O governo brasileiro, por meio do Ministério das Relações Exteriores (Itamaraty), negou a concessão de visto a dois funcionários do governo dos Estados Unidos que planejavam realizar uma missão oficial ao Brasil para acompanhar o processo eleitoral.
De acordo com informações divulgadas pelo governo, a delegação tinha como objetivo questionar a integridade do sistema eleitoral brasileiro, o que foi considerado uma ingerência em assuntos internos do país. A decisão do Itamaraty ocorre em meio ao fortalecimento da posição do Brasil em defesa da soberania nacional e da autonomia de suas instituições.
O episódio também repercutiu no Supremo Tribunal Federal (STF).
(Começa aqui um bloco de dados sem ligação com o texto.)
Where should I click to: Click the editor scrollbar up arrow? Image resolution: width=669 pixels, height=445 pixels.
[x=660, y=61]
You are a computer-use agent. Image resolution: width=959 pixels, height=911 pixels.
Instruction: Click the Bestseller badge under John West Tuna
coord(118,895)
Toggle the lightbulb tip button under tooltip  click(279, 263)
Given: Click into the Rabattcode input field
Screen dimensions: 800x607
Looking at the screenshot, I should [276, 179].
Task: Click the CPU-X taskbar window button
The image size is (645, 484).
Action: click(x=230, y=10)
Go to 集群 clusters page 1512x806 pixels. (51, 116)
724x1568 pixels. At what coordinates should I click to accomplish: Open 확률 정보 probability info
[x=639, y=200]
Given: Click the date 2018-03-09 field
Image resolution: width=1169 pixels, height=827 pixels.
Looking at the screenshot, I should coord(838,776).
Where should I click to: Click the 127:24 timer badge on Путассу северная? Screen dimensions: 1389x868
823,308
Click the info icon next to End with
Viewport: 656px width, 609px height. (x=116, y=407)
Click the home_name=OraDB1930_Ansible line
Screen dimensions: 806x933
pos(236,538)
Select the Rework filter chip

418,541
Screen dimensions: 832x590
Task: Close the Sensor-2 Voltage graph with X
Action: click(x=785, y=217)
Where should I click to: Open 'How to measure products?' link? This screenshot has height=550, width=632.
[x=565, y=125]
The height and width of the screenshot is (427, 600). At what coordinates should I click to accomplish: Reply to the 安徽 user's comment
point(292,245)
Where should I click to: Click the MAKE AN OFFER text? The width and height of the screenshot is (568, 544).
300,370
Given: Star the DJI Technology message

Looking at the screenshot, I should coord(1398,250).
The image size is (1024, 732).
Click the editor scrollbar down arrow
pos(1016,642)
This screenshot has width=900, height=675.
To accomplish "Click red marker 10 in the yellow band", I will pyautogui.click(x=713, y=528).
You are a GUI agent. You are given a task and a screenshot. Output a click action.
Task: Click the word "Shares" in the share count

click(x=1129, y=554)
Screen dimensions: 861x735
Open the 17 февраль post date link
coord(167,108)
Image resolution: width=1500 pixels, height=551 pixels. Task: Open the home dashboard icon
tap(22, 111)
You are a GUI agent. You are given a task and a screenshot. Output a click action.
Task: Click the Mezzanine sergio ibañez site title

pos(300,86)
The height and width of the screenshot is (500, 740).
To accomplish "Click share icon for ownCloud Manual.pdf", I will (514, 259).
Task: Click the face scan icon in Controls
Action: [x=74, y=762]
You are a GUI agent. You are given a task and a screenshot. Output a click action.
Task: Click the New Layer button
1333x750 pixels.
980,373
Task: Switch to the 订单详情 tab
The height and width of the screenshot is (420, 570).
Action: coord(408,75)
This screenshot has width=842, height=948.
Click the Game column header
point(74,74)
Alguns ministros da Corte defendem que o Tribunal Superior Eleitoral (TSE) se manifeste oficialmente sobre o caso, diante da repercussão e da relevância do tema para o processo democrático brasileiro.
Até o momento, o TSE não divulgou posicionamento oficial sobre a negativa dos vistos nem sobre as declarações envolvendo a missão norte-americana.
O caso reacende o debate sobre a independência das instituições eleitorais brasileiras e o papel da comunidade internacional no acompanhamento de processos democráticos em outros países.